*WHAT TO DO:* Write out the lines word for word, from the very first one up to and including the line that contains "window is located at coordinates (122, 44).".

[DATA TO USE start]

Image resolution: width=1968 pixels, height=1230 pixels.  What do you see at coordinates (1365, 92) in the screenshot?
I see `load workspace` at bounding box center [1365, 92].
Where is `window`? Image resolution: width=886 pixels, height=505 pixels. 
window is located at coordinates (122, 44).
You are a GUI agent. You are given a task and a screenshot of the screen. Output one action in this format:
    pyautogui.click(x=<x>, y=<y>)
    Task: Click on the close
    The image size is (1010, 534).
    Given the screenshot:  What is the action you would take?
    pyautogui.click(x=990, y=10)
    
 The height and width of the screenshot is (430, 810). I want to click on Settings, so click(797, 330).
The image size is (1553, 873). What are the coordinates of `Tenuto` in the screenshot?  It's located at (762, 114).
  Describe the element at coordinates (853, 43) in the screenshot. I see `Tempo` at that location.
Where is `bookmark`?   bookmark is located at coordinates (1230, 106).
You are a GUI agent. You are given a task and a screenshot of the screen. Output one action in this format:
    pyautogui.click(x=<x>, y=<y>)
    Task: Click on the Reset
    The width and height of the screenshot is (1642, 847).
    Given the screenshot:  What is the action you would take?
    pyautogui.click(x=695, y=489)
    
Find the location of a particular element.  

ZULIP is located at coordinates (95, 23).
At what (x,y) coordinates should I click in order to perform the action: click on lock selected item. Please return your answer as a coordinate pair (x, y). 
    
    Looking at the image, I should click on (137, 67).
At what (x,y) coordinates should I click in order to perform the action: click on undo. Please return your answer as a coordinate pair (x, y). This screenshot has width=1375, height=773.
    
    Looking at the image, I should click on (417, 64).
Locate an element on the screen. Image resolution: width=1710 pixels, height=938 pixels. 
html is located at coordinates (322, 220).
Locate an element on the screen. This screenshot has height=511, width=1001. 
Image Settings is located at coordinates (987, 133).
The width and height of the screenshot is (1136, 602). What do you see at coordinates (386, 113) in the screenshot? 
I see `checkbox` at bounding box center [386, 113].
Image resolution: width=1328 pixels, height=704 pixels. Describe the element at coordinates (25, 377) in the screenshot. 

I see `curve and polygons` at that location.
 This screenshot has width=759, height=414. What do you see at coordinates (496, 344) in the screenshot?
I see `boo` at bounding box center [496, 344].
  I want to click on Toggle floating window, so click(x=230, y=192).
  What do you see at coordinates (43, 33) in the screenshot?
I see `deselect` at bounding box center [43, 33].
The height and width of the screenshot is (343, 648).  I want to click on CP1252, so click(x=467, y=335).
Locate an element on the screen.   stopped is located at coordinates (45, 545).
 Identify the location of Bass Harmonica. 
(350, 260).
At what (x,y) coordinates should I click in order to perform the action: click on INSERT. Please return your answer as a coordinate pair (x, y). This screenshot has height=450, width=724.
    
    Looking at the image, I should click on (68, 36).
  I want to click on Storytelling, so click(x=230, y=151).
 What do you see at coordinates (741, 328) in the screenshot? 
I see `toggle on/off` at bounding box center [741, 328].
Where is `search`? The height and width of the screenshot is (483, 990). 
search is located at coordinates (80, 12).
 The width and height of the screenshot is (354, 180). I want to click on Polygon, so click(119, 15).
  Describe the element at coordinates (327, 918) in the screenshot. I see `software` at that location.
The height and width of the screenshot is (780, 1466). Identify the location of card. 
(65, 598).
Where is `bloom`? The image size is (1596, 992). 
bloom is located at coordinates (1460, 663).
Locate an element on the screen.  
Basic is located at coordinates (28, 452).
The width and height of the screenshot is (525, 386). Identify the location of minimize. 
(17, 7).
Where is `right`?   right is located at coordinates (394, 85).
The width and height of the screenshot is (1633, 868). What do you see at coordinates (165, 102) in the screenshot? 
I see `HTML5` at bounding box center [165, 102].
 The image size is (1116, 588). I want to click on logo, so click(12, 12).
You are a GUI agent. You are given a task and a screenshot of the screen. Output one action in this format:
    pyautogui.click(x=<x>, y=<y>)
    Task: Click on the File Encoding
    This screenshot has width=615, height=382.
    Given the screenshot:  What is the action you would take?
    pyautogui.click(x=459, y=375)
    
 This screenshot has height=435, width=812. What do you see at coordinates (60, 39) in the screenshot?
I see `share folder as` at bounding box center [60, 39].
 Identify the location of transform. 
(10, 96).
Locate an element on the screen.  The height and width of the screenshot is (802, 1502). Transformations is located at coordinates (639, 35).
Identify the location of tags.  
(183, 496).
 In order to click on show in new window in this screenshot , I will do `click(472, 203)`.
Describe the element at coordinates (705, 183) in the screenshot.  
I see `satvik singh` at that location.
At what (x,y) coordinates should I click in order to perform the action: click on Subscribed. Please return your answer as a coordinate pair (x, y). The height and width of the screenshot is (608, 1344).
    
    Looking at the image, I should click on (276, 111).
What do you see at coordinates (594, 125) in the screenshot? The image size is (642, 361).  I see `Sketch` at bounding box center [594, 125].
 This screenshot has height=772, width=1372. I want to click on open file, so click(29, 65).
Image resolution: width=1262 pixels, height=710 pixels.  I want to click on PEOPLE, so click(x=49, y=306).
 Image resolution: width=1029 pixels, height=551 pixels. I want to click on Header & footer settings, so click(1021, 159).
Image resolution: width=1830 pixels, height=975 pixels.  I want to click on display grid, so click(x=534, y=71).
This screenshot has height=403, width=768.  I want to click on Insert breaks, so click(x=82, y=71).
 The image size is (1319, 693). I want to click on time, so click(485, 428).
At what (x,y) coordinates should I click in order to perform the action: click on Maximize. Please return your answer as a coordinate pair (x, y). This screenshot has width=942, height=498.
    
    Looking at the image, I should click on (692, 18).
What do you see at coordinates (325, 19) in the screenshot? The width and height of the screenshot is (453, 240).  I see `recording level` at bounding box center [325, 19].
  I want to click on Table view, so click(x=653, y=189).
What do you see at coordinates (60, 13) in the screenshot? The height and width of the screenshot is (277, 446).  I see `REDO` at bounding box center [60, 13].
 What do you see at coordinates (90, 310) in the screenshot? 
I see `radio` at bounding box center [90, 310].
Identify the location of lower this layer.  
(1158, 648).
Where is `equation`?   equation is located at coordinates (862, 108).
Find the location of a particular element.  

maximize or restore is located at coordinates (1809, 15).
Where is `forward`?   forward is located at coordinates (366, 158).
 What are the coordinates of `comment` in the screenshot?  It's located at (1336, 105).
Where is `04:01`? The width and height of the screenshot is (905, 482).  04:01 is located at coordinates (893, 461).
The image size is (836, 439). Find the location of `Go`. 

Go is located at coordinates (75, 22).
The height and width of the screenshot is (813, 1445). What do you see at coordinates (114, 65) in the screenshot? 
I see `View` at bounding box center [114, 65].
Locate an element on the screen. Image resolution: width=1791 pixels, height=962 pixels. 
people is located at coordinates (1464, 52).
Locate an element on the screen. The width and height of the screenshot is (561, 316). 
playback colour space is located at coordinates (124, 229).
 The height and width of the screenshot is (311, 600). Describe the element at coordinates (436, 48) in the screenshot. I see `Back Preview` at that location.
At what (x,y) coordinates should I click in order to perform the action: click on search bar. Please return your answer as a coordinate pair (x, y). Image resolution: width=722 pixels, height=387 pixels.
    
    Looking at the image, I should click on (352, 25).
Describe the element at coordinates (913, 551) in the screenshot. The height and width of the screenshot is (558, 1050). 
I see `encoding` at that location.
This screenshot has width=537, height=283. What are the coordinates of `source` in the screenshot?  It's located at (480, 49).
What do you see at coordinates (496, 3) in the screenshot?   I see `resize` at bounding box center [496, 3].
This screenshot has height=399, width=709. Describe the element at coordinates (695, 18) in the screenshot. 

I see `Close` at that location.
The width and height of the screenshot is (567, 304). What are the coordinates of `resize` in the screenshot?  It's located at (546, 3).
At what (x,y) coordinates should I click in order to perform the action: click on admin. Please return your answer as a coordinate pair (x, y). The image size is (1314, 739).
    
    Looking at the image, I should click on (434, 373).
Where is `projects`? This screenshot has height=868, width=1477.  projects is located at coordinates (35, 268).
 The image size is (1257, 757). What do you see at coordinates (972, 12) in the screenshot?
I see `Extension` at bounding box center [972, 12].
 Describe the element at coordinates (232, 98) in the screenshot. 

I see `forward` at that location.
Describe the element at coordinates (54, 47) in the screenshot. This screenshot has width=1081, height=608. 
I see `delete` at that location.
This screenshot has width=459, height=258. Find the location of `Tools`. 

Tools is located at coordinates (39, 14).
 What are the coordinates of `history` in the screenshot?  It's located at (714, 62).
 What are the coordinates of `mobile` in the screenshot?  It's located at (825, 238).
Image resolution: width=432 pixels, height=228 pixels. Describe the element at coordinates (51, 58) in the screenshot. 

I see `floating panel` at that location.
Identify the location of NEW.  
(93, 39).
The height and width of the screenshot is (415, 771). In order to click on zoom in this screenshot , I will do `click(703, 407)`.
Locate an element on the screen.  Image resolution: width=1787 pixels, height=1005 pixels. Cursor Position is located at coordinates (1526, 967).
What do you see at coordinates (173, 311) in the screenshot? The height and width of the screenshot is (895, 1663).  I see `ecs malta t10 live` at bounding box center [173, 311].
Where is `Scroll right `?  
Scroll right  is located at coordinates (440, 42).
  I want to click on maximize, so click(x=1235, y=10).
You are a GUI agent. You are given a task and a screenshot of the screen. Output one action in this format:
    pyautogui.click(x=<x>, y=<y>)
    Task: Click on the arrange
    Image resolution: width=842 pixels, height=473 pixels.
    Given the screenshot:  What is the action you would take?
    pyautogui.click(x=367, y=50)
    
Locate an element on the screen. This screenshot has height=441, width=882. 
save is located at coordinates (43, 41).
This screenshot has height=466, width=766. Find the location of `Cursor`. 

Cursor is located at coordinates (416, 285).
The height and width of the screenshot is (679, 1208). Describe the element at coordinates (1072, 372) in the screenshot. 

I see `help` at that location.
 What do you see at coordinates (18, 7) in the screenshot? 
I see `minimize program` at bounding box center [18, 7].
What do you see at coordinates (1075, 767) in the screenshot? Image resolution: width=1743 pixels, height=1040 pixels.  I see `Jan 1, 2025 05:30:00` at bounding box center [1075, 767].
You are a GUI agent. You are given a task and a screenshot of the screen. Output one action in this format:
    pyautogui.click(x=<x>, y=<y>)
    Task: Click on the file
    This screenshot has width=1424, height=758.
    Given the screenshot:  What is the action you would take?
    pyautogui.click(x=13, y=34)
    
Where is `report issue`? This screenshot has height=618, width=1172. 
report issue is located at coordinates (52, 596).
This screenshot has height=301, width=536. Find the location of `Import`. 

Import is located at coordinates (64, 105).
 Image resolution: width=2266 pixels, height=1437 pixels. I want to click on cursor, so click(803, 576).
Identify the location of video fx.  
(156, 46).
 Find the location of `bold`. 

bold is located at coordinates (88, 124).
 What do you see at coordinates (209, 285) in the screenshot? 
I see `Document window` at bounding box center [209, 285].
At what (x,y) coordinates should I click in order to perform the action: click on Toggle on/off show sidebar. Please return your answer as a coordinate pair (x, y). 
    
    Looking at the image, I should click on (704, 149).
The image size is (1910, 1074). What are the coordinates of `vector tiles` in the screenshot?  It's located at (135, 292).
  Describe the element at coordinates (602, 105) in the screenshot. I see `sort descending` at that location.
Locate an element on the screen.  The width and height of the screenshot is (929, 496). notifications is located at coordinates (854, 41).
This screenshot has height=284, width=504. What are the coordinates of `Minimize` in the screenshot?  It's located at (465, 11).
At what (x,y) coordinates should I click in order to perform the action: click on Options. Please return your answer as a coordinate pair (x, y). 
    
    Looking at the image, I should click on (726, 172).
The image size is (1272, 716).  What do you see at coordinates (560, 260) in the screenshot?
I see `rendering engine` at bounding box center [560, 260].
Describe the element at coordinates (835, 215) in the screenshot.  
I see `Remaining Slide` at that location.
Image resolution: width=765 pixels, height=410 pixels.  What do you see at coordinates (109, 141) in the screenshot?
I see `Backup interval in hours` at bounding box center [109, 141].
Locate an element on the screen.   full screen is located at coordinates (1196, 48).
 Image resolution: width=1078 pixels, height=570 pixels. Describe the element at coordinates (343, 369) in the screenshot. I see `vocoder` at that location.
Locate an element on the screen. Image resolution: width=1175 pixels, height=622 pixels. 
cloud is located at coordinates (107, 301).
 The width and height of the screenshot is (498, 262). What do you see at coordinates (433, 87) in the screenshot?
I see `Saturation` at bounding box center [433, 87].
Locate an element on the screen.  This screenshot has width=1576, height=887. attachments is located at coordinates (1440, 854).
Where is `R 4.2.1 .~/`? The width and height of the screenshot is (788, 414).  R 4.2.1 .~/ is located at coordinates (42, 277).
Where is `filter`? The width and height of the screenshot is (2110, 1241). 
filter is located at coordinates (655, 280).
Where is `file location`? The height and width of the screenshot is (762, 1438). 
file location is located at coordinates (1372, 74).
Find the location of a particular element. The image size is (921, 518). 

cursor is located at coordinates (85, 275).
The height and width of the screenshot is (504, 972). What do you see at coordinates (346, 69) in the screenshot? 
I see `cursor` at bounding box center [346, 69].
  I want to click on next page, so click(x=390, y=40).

[DATA TO USE end]

*ANSWER TO THIS EXERCISE:*
Image resolution: width=1968 pixels, height=1230 pixels.  What do you see at coordinates (1365, 92) in the screenshot?
I see `load workspace` at bounding box center [1365, 92].
Where is `window`? Image resolution: width=886 pixels, height=505 pixels. 
window is located at coordinates (122, 44).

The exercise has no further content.